Moving from shock horror to more of an action/horror vibe, along with plenty of dark comedy and satire, Dawn’s famous shopping-mall setting gave Romero plenty of ammunition for more of his patented observations on the non-zombie real world. Well, the technically non-zombie real world, anyway. Plus, this time we get full-color head-exploding action! Yeah buddy.
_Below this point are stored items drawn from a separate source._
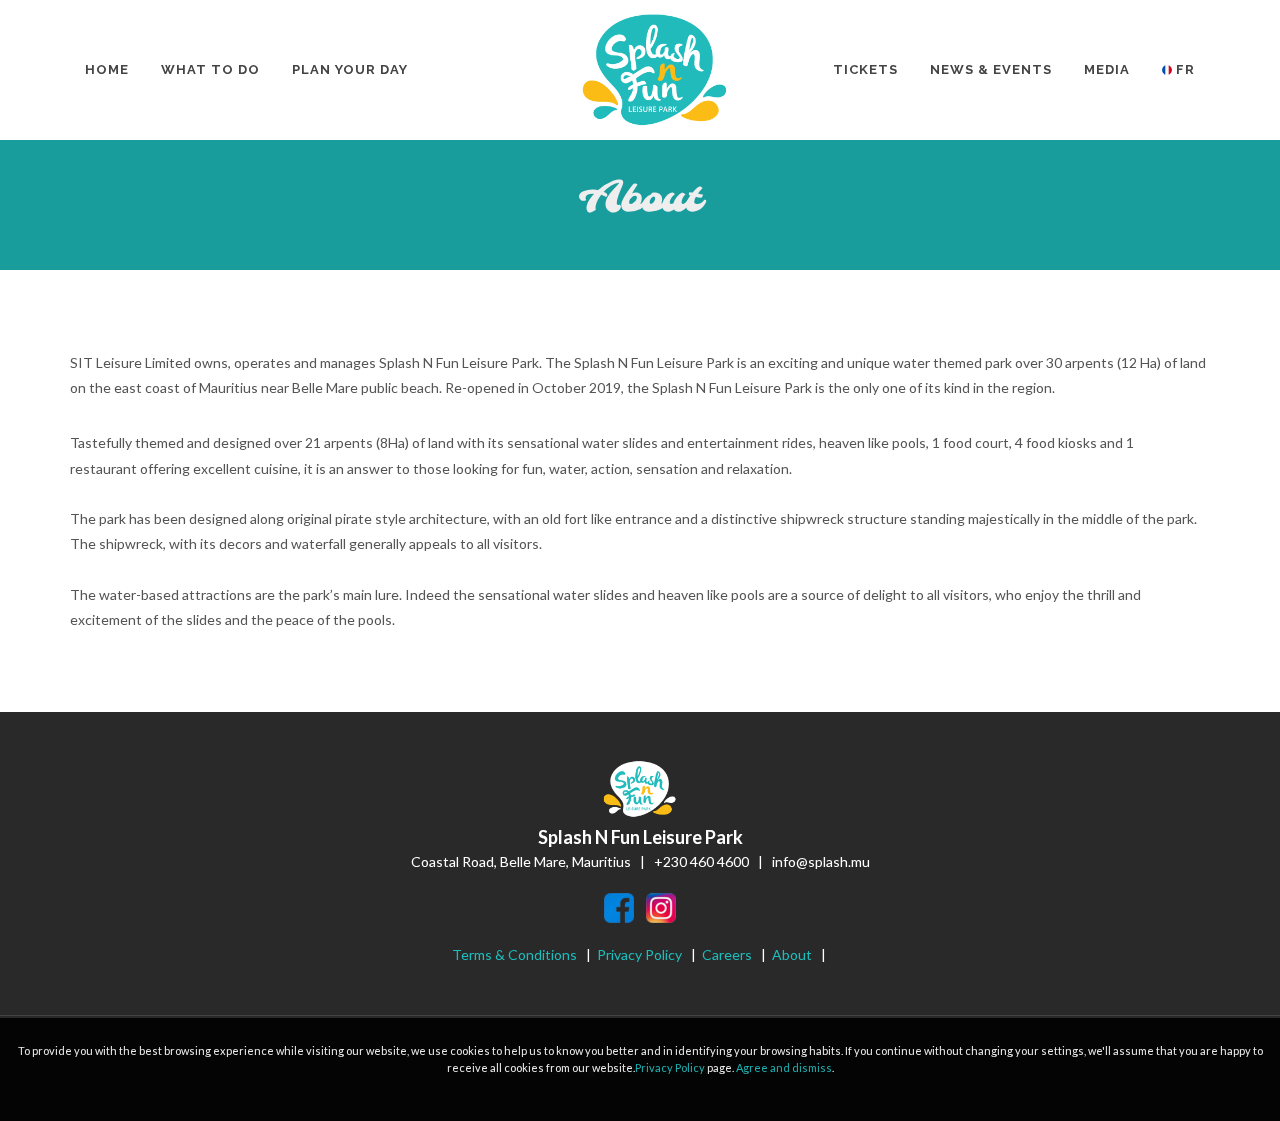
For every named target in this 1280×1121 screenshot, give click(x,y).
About (792, 954)
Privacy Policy (641, 954)
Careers (727, 954)
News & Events (991, 69)
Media (1107, 69)
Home (107, 69)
1. The Return Of The Living Dead (1985)
Director: Dan O’Bannon
Stars: Thom Mathews, Clu Gulager, James Karen, Don Calfa, Beverly Randolph, Miguel A. Nunez, Jr., Linnea Quigley, John Philbin, Brian Peck, Jewel Shepherd
A controversial choice for the number one spot? Perhaps. But it shouldn’t be. Quick… think of the first word that enters your mind when you think of zombies. If that word is “Brains!” then you’re beginning to see the bigger picture.
Romero is rightly crowned the father of zombie cinema. Night Of The Living Dead changed everything for horror movies and that effect is still felt today (albeit in a far more watered down form). Romero indeed topped himself with Dawn Of The Dead, which many considered the pinnacle of the genre. However by 1985 the slow, lumbering image of a zombie had ceased to appeal to anyone outside of die hard gorehounds. Something needed to come along and revitalize this classic movie monster as Romero’s Day Of The Dead floundered at the box office. Guess who stepped up to the plate?
In the film, when two bumbling employees at a medical supply warehouse accidentally release a deadly gas into the air, the vapors cause the dead to rise again. Going all out with the film’s inside joke, director Dan O’Bannon posited The Return Of The Living Dead as “based on true events,” and had his characters directly reference Night Of The Living Dead only to have them subsequently abandon all of Romero’s ideals. The film is severely re-watchable. It is as funny as it is frightening. It delivers buckets of blood, tons of zombie carnage and it has Linnea Quigley stripping naked in a cemetery. Case closed. You want to fight about it!?! Thought not.